# [Data to use]
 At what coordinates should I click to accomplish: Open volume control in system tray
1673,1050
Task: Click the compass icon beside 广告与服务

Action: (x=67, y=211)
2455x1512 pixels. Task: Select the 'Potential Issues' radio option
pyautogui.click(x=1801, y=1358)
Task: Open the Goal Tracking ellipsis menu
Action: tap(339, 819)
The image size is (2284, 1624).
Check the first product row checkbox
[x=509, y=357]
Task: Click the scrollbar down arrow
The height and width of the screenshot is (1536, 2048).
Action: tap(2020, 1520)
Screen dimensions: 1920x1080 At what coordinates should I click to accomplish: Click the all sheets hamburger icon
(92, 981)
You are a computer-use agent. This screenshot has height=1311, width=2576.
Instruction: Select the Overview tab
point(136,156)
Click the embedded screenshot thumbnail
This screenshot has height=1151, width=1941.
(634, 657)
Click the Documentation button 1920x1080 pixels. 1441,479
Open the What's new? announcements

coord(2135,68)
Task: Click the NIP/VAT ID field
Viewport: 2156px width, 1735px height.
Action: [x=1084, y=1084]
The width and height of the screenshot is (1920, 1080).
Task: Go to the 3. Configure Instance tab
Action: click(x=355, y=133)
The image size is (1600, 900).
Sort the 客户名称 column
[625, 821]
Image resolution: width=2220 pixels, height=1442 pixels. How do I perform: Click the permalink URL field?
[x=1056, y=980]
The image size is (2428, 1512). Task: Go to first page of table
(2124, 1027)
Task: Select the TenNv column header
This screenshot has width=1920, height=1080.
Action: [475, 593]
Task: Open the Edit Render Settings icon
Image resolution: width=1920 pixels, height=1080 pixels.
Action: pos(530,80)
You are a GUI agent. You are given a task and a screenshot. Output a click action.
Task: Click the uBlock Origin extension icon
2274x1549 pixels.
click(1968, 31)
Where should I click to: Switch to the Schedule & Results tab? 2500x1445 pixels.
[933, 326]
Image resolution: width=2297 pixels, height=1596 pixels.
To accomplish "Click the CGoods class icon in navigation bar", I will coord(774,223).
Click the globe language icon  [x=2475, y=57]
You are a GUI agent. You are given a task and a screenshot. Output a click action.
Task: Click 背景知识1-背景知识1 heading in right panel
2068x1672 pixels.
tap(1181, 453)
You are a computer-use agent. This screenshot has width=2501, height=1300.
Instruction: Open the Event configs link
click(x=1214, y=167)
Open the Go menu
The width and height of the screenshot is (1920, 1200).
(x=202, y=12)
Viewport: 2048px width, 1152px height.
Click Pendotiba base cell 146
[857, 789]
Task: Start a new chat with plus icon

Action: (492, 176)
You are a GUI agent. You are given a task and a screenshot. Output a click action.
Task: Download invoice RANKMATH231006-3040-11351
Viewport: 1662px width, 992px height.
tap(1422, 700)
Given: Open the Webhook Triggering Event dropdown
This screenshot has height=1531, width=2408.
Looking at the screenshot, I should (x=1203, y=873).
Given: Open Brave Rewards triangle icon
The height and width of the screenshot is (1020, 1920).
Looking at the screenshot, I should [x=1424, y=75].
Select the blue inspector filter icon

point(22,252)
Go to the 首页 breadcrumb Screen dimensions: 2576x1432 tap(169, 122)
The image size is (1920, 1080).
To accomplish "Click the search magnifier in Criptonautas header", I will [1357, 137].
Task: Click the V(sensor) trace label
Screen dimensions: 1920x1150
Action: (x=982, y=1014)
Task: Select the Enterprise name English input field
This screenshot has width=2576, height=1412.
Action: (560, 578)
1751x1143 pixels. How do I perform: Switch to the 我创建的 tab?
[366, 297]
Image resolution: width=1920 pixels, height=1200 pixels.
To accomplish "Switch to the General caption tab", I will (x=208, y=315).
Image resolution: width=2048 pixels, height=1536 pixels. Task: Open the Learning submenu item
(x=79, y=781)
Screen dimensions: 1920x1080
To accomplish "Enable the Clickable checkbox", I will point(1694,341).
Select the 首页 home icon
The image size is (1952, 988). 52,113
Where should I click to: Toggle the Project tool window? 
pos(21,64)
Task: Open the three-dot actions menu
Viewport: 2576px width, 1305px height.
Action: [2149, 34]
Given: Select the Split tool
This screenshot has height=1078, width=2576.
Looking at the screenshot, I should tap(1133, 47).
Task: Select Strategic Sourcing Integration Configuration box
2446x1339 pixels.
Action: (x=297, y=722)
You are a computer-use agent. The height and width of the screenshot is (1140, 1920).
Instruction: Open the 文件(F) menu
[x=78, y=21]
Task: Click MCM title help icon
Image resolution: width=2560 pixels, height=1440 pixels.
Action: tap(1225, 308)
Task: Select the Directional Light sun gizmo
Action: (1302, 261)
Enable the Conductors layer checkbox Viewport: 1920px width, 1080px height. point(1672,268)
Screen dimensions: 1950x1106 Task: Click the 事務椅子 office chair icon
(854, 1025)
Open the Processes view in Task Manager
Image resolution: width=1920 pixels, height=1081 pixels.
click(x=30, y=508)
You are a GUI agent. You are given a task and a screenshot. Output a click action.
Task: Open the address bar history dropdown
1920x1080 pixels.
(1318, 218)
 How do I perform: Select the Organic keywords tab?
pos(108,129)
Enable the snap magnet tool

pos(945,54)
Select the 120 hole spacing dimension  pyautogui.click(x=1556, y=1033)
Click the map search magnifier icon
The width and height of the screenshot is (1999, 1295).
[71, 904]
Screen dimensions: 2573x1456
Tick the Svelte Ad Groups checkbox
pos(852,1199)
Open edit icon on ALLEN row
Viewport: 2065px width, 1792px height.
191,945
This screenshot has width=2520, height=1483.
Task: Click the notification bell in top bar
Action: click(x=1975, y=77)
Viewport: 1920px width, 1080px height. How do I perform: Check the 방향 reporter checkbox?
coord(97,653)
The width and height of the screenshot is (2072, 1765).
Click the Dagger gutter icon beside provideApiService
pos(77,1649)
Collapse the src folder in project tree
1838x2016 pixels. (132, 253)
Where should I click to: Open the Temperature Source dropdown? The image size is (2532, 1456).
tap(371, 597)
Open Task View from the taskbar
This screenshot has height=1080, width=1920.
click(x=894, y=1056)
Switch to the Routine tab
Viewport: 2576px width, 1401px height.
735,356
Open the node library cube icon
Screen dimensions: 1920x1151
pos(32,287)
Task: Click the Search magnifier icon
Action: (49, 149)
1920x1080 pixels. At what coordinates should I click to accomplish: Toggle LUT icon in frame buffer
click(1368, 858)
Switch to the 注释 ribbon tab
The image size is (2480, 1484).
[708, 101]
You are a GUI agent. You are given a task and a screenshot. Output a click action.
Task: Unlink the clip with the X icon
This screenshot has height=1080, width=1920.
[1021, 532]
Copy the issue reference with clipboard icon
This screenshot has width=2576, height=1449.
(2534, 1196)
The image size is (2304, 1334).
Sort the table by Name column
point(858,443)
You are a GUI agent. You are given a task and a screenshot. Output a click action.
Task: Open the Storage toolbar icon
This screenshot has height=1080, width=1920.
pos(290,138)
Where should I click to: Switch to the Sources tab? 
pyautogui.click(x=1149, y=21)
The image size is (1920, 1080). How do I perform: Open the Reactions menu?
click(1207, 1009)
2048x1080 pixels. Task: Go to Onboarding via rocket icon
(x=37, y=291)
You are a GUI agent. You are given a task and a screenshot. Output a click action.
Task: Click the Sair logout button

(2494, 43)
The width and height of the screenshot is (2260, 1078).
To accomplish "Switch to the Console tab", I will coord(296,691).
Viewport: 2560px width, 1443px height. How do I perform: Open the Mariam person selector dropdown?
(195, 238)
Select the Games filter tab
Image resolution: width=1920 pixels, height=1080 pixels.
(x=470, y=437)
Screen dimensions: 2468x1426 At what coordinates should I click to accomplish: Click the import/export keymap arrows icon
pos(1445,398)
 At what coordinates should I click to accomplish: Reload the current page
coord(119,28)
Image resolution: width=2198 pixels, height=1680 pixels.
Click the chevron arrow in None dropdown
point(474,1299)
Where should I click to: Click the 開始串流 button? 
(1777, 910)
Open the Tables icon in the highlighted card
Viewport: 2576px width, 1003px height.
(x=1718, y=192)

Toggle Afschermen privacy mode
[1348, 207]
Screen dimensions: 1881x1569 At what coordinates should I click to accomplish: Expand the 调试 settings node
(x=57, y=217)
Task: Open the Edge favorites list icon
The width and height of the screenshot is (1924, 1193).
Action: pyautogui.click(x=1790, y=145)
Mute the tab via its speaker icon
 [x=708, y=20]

# [What you should do]
Where does the word "header" appear in the records above? Return every line that holds it.

# [Answer box]
Task: Select the TenNv column header
To accomplish "Click the search magnifier in Criptonautas header", I will [1357, 137].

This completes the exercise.